- The average cost of a data breach has risen 12% over the past 5 years and is now $3.92M.
- U.S.-based breaches average $8.19M in losses, leading all nations.
- Not integrating mobile phone platforms and protecting them with a Zero Trust Security framework can add up to $240K to the cost of a breach.
- Companies that fully deploy security automation technologies experience around half the cost of a breach ($2.65M on average) compared to those that do not deploy these technologies ($5.16M on average).
These and many other fascinating insights are from the 14th annual IBM Security Cost of a Data Breach Report, 2019. IBM is making a copy of the report available here for download (76 pp., PDF, opt-in). IBM and Ponemon Institute collaborated on the report, recruiting 507 organizations that have experienced a breach in the last year and interviewing more than 3,211 individuals who are knowledgeable about the data breach incident in their organizations. A total of 16 countries and 17 industries were included in the scope of the study. For additional details regarding the methodology, please see pages 71 – 75 of the report.
Key insights from the report include the following:
- Lost business costs are 36.2% of the total cost of an average breach, making it the single largest loss component of all. Detection and escalation costs are second at 31.1%, as it can take up to 206 days to first identify a breach after it occurs and an additional 73 days to contain the breach. IBM found the average breach lasts 279 days. Breaches take a heavy toll on the time resources of any organization as well, eating up 76% of an entire year before being discovered and contained.

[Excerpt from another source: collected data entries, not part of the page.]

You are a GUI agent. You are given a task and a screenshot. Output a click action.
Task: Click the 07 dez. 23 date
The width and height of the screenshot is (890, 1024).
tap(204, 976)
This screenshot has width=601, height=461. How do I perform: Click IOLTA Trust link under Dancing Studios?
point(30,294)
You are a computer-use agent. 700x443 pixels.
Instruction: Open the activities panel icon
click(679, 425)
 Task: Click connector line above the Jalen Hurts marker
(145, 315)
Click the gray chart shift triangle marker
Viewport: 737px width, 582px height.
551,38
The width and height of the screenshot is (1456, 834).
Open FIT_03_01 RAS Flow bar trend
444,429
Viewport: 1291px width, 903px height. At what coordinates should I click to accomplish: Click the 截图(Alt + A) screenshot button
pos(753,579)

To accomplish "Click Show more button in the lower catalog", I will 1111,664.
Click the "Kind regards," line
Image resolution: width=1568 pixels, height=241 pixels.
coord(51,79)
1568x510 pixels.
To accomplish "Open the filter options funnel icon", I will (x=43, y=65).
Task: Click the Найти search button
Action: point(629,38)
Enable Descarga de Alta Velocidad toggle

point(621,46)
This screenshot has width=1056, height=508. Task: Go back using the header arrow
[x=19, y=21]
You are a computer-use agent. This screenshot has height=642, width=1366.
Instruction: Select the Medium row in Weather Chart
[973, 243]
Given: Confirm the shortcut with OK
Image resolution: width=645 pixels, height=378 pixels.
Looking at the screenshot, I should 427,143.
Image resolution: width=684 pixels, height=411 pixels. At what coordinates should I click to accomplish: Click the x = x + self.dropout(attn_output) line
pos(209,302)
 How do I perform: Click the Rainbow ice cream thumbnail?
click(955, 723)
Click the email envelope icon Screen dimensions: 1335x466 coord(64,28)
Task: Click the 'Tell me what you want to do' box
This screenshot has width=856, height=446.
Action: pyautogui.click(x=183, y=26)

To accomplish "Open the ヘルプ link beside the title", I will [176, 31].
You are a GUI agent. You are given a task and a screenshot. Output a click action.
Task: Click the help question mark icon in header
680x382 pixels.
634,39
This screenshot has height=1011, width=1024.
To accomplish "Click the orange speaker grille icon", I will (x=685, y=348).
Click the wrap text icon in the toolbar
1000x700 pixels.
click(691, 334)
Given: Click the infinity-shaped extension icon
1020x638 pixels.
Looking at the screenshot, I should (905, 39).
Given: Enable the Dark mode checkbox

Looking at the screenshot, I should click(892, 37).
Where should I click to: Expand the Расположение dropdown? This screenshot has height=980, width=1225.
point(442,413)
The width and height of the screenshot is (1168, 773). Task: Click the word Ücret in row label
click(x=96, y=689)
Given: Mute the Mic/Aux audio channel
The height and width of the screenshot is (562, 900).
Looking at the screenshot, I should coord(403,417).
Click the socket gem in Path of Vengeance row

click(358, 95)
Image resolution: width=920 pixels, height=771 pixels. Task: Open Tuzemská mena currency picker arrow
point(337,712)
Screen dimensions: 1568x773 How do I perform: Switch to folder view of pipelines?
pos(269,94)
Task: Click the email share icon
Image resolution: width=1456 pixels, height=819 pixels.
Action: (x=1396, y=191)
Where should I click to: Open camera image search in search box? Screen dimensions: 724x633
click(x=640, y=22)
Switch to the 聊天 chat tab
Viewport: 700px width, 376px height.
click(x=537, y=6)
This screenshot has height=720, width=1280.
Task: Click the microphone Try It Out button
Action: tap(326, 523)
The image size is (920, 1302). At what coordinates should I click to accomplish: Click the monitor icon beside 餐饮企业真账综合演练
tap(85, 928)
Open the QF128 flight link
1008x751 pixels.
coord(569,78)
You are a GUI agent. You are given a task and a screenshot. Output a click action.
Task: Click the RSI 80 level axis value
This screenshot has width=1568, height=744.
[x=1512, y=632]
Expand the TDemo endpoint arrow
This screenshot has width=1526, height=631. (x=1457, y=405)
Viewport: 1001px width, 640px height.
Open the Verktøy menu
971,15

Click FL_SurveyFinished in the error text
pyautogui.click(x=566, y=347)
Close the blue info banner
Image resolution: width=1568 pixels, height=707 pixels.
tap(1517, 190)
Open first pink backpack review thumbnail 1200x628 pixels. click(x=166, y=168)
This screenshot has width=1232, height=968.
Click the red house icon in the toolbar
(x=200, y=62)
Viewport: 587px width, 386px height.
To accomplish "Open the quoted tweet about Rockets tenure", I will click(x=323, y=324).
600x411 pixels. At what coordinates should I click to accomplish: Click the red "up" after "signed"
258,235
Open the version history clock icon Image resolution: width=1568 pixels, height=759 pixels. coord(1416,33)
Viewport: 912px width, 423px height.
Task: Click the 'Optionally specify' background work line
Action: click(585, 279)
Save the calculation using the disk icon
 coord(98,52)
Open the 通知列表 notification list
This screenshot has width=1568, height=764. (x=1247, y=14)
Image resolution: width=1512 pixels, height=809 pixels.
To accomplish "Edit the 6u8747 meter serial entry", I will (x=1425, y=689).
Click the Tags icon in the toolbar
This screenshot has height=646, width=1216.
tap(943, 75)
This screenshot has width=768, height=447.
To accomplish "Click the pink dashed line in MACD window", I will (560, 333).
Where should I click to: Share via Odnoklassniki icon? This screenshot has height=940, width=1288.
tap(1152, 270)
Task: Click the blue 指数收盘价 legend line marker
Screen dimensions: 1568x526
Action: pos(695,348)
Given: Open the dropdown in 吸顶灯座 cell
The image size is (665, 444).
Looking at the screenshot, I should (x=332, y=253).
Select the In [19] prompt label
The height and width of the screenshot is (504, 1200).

- U.S.-based breaches average $8.19M in losses, leading all nations with the highest country average. The cost of U.S.-based breaches far outdistance all other countries and regions of the world due to the value and volume of data exfiltrated from enterprise IT systems based in North America. North American enterprises are also often the most likely to rely on mobile devices to enable greater communication and collaboration, further exposing that threat surface. The Middle East has the second-highest average breach loss of $5.97M. In contrast, Indian and Brazilian organizations had the lowest total average cost at $1.83M and $1.35M, respectively.
- Data breach costs increase quickly in integration-intensive corporate IT environments, especially where there is a proliferation of disconnected mobile platforms. The study found the highest contributing costs associated with a data breach are caused by third parties, compliance failures, extensive cloud migration, system complexity, and extensive IoT, mobile and OT environments. This reinforces that organizations need to adopt a Zero Trust Security (ZTS) framework to secure the multiple endpoints, apps, networks, clouds, and operating systems across perimeter-less enterprises. Mobile devices are enterprises’ fasting growing threat surfaces, making them one of the highest priorities for implementing ZTS frameworks. Companies to watch in this area include MobileIron, which has created a mobile-centric, zero-trust enterprise security framework. The framework is built on the foundation of unified endpoint management (UEM) and additional zero trust-enabling technologies, including zero sign-on (ZSO), multi-factor authentication (MFA), and mobile threat detection (MTD). This approach to securing access and protect data across the perimeter-less enterprise is helping to alleviate the high cost of data breaches, as shown in the graphic below.
- Accidental, inadvertent breaches from human error and system glitches are still the root cause for nearly half (49%) of the data breaches. And phishing attacks on mobile devices that are lost, stolen or comprised in workplaces are a leading cause of breaches due to human error. While less expensive than malicious attacks, which cost an average of $4.45M, system glitches and the human error still result in costly breaches, with an average loss of $3.24M and $3.5M respectively. To establish complete control over data, wherever it lives, organizations need to adopt Zero Trust Security (ZTS) frameworks that are determined by “never trust, always verify.”. For example, MobileIron’s mobile-centric zero-trust approach validates the device, establishes user context, checks app authorization, verifies the network, and detects and remediates threats before granting secure access to a device or user. This zero-trust security framework is designed to stop accidental, inadvertent and maliciously-driven, intentional breaches. The following graphic compares the total cost for three data breach root causes:
Lost business is the single largest cost component of any breach, and it takes years to fully recover from one. IBM found that 67% of the costs of a breach accrue in the first year, 22% accrue in the second year and 11% in the third. The more regulated a company’s business, the longer a breach will accrue costs and impact operations. Compounding this is the need for a more Zero Trust-based approach to securing every endpoint across an organization.
Not integrating mobile phone platforms and protecting them with a Zero Trust Security (ZTS) framework can add up to $240K to the cost of a breach. Companies working to bridge the gap between the need for securing mobile devices with ZTS frameworks include MobileIron, which has created a mobile-centric, zero-trust enterprise security framework. There’s a significant amount of innovation happening with Identity Access Management that thwarts privileged account abuse, which is the leading cause of breaches today. Centrify’s most recent survey, Privileged Access Management in the Modern Threatscape, found that 74% of all breaches involved access to a privileged account. Privileged access credentials are hackers’ most popular technique for initiating a breach to exfiltrate valuable data from enterprise systems and sell it on the Dark Web.